Node.js is something I want to use, but I do not know what for
For those who don't know, Node is a "toolkit for writing extremely high performance non-blocking event driven network servers in JavaScript". In other words, it's for writing server-side Javascript with an emphasis on providing concurrency. Damn you Tim Bray, I cannot avoid seeing concurrency everywhere since you started your Concur.next series on your blog. It fascinates me, and I don't even do any kind of work where I need to worry about concurrency. Not yet anyway.

Simon Wilson (someone I follow from the Django community) has a great article explaining why Node.js is genuinely exciting to him, and my old CakePHP landsmann Felix shows how to handling streaming file uploads in node.js. Like so many new technologies, Node.js starts out as a solution looking for a problem but as I become more familiar with concurrency it all becomes a little clearer.

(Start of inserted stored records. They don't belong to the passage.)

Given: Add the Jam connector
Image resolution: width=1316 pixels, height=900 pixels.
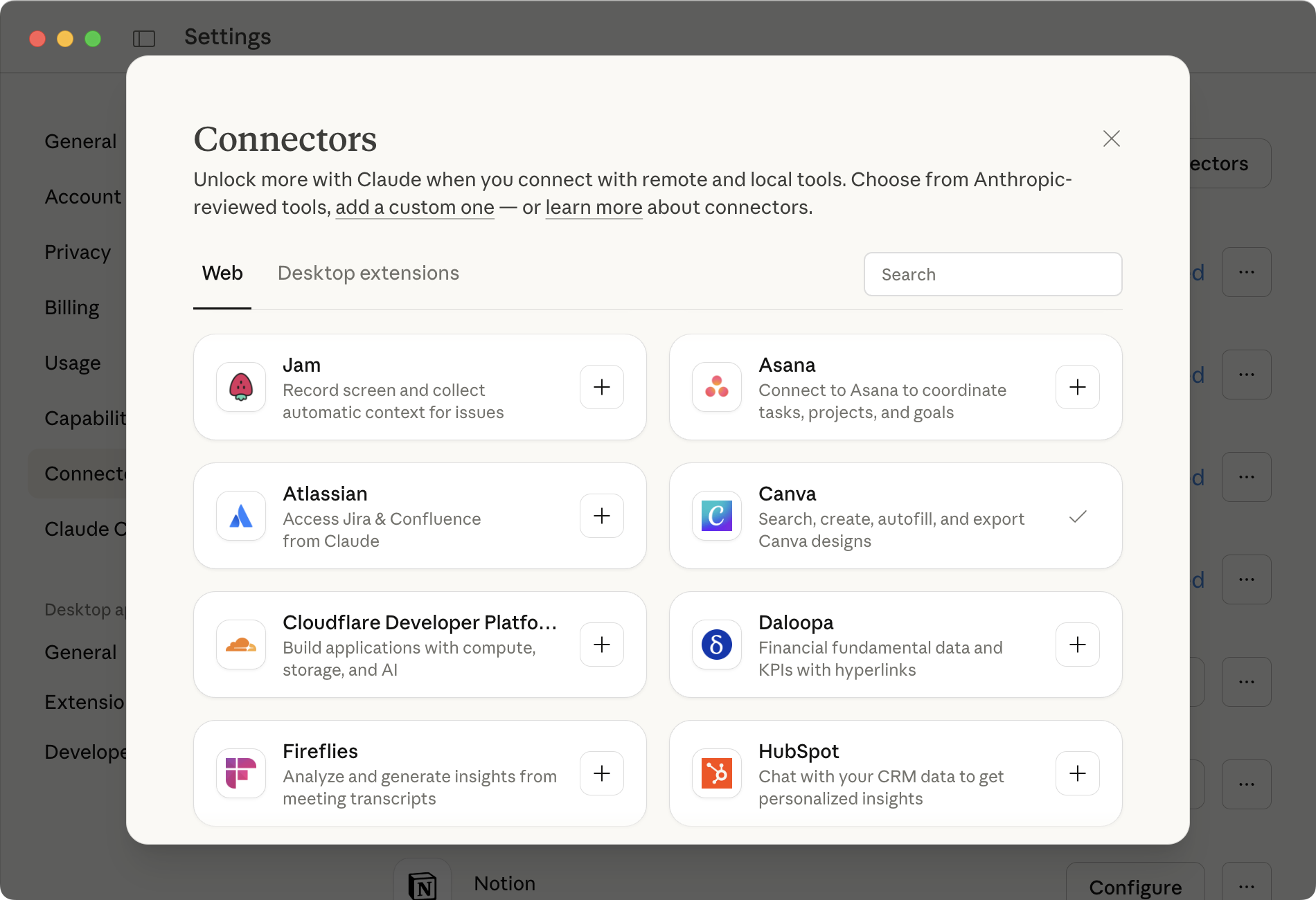Looking at the screenshot, I should [x=601, y=387].
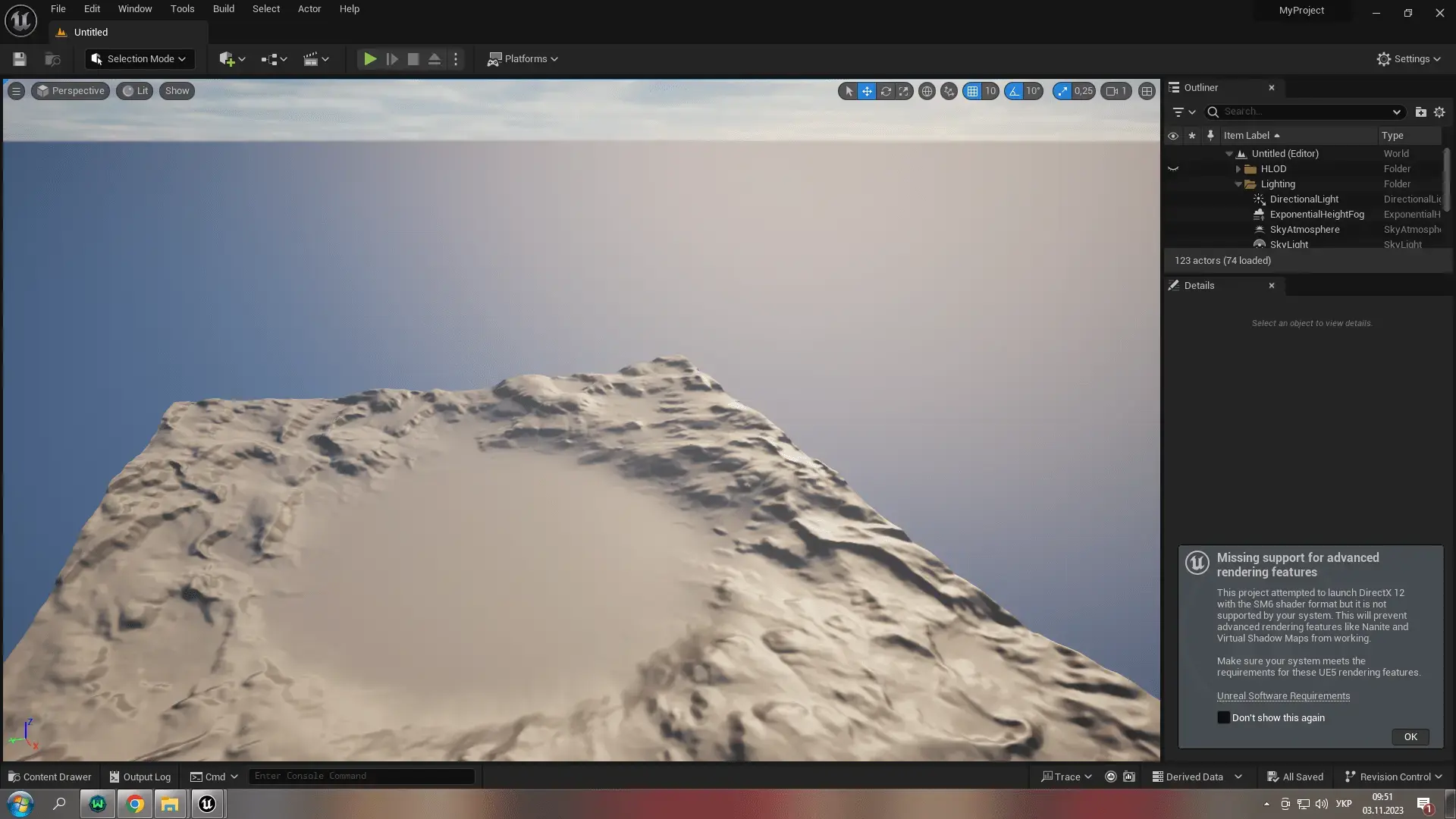The height and width of the screenshot is (819, 1456).
Task: Click the Outliner settings gear icon
Action: 1439,112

I had been experiencing a problem with Vim. Well, two problems. The first big one was weird behaviour involving the
AutoClose plugin. It would spit out brackets and quotes at the weirdest time, and I found myself doing a lot of unnecessary keystrokes (and toggling in and out of insert mode) to get things done. So I deleted it. Enough of that crap. Same goes with my attempts to use the Project plugin. I just could not get it to work properly. DELETED.

Vim's ability to be ultracustomizable ALSO makes it easy to dump stuff when you no longer what to use it. Heck, I even see some stuff in my .vimrc that I am not using any more. Mappings I did to accomplish some specific tasks. Those were deleted too.

Understanding the concept of callbacks opens your mind to all sorts of possibilities
While callbacks are related to my use of Javascript (jQuery uses them to great success) I also find myself digging into the documentation in Django on signals, which are callbacks by another name: functionality that is executed when certain events happen.

Django uses them all over the place, and CakePHP uses them as well. When I look at the CodeIgniter code that powers Sportso, I often ruminate about what programming techniques or design patterns could help me reduce the amount of code that has actually been written. CodeIgniter doesn't really support callbacks except in the form of allowing you to define custom functions for validation purposes. It's a start I get. I wonder what the code would look like if I could define more code that is triggered when specific events happen? Any time I find myself typing the same block of code over and over again, it is only natural that I seek to reduce how often I need to do it.